Jakarta, Mevin.ID – Bank Dunia resmi menetapkan garis kemiskinan baru untuk Indonesia sebesar Rp1,51 juta per orang per bulan, berdasarkan Purchasing Power Parity (PPP) 2021. Revisi ini menggantikan standar sebelumnya yang memakai PPP 2017 dan membuat persentase penduduk miskin Indonesia melonjak ke 68,3% pada 2024.
Dalam laporan bertajuk The World Bank’s Updated Global Poverty Lines: Indonesia yang dirilis Juni 2025, disebutkan bahwa standar baru mencerminkan daya beli riil masyarakat dengan menyesuaikan harga barang dan jasa lintas negara. Kini, USD1 setara Rp6.071 di Indonesia menurut PPP 2021.
Lonjakan angka kemiskinan bukan berarti kondisi ekonomi memburuk, melainkan karena standar lama dianggap tak lagi mencerminkan kebutuhan hidup layak.
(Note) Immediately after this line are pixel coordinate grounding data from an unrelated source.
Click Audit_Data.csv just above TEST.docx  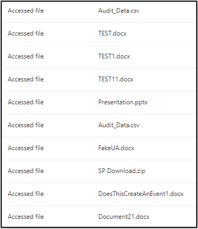click(119, 11)
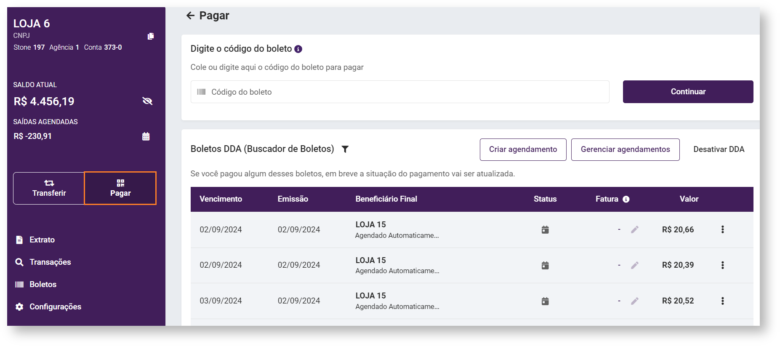Click the status calendar icon for R$ 20,66
The height and width of the screenshot is (346, 780).
coord(545,229)

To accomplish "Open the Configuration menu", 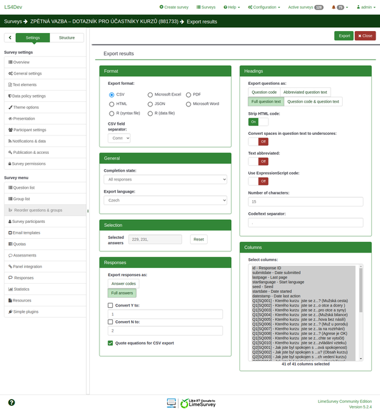I will 264,7.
Dengan standar baru, batas kemiskinan negara menengah-atas seperti Indonesia naik dari USD6,85 menjadi USD8,3 per hari, setara Rp1,51 juta per bulan.
ADVERTISEMENT

SCROLL TO RESUME CONTENT
Pemerintah Respons Hati-Hati, BPS Tetap Gunakan Standar Nasional
Bank Dunia mencatat:
- 5,4% warga Indonesia hidup di bawah garis kemiskinan ekstrem
- 19,9% masuk kategori pendapatan menengah-bawah
- Total 194,6 juta orang kini tergolong miskin berdasarkan PPP 2021
Wakil Menteri Keuangan Suahasil Nazara mengatakan, Indonesia masih menyusun standar pengukuran baru yang relevan secara lokal namun tetap sejalan dengan metodologi internasional.
Selama ini, Badan Pusat Statistik (BPS) memakai metode Cost of Basic Needs (CBN), dengan garis kemiskinan nasional Rp595.242 per kapita per bulan per September 2024. Jika dihitung per keluarga (rata-rata 4,71 anggota), batasnya menjadi Rp2,8 juta per bulan, jauh di bawah standar Bank Dunia.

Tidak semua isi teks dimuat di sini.